Knowles Lindsey M, Phillips Kala M, Herring Tracy E, Alschuler Kevin N, Jensen Mark P, Turner Aaron P, Ehde Dawn M
Department of Rehabilitation Medicine, University of Washington School of Medicine, Seattle, WA; Multiple Sclerosis Center of Excellence-West, Veterans Administration Puget Sound Health Care System, Seattle Division, Seattle, WA.
Department of Rehabilitation Medicine, University of Washington School of Medicine, Seattle, WA.
Arch Phys Med Rehabil. 2021 Oct;102(10):1959-1964. doi: 10.1016/j.apmr.2021.05.003. Epub 2021 May 25.
To describe pain intensity and interference in people with progressive multiple sclerosis (MS), compare these with people with relapsing-remitting multiple sclerosis (RRMS), and identify common and unique factors associated with pain intensity in people with progressive MS and RRMS.

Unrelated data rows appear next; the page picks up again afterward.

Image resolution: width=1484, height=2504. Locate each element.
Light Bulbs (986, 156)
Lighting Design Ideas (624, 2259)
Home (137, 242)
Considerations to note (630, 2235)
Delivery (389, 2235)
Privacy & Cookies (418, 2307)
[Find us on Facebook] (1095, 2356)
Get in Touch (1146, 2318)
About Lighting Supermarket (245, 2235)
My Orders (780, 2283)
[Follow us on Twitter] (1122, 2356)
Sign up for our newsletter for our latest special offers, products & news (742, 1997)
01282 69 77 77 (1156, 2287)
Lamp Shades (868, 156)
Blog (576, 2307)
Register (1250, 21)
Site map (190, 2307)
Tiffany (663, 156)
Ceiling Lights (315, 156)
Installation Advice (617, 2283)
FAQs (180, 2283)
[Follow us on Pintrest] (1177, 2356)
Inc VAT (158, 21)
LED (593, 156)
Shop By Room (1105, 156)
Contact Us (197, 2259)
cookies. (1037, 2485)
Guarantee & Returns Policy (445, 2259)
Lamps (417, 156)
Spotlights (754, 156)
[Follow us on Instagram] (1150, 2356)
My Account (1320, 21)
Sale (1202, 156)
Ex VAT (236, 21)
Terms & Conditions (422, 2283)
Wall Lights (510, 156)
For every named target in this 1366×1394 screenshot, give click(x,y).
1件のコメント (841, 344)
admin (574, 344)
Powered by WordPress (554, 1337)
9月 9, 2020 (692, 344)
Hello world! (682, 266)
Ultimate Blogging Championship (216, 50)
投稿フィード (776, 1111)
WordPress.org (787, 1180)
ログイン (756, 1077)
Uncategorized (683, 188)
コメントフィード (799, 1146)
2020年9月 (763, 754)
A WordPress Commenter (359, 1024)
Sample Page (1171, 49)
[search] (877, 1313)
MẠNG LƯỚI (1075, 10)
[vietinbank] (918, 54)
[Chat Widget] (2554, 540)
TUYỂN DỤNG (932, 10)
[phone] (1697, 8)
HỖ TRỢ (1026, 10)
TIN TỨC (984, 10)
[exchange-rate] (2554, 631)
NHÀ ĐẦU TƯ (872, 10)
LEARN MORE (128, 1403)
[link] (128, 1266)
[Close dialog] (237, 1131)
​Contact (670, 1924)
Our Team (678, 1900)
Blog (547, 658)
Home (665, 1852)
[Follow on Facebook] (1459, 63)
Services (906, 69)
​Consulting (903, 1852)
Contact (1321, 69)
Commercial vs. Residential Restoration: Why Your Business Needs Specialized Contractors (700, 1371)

Observational, cross-sectional analysis using baseline data from a longitudinal survey on quality of life in participants with MS.
Community.
A total of 573 adults with MS (N=573; progressive MS, n=142; RRMS, n=431).
Not applicable.
Average pain intensity was measured by an 11-point numeric rating scale, and pain interference was measured by the Patient-Reported Outcomes Measurement Information System Pain Interference Short Form.
Participants with progressive MS reported moderate average pain intensity (3.22±2.50) and elevated pain interference (T score of 55.55±9.13). They did not differ significantly from those with RRMS in average pain intensity or pain interference. Common factors associated with higher average pain intensity were more severe disability, lower education level, unemployment, and current smoking. In those with progressive MS, older age was associated with lower average pain intensity.
Pain intensity and interference are similar across MS types. In addition to assessing and treating pain, it is important to screen for modifiable pain-related factors, such as smoking cessation, in this population.
描述进行性多发性硬化症(MS)患者的疼痛强度和疼痛干扰情况,与复发缓解型多发性硬化症(RRMS)患者进行比较,并确定进行性MS和RRMS患者中与疼痛强度相关的共同因素和独特因素。
采用MS患者生活质量纵向调查的基线数据进行观察性横断面分析。
社区。
共有573名成年MS患者(N = 573;进行性MS,n = 142;RRMS,n = 431)。
不适用。
平均疼痛强度采用11点数字评定量表进行测量,疼痛干扰采用患者报告结局测量信息系统疼痛干扰简表进行测量。
进行性MS患者报告的平均疼痛强度为中度(3.22±2.50),疼痛干扰升高(T评分为55.55±9.13)。他们在平均疼痛强度或疼痛干扰方面与RRMS患者无显著差异。与较高平均疼痛强度相关的共同因素包括更严重的残疾、较低的教育水平、失业和当前吸烟。在进行性MS患者中,年龄较大与较低的平均疼痛强度相关。
不同类型的MS患者在疼痛强度和疼痛干扰方面相似。除了评估和治疗疼痛外,在该人群中筛查可改变的疼痛相关因素,如戒烟,也很重要。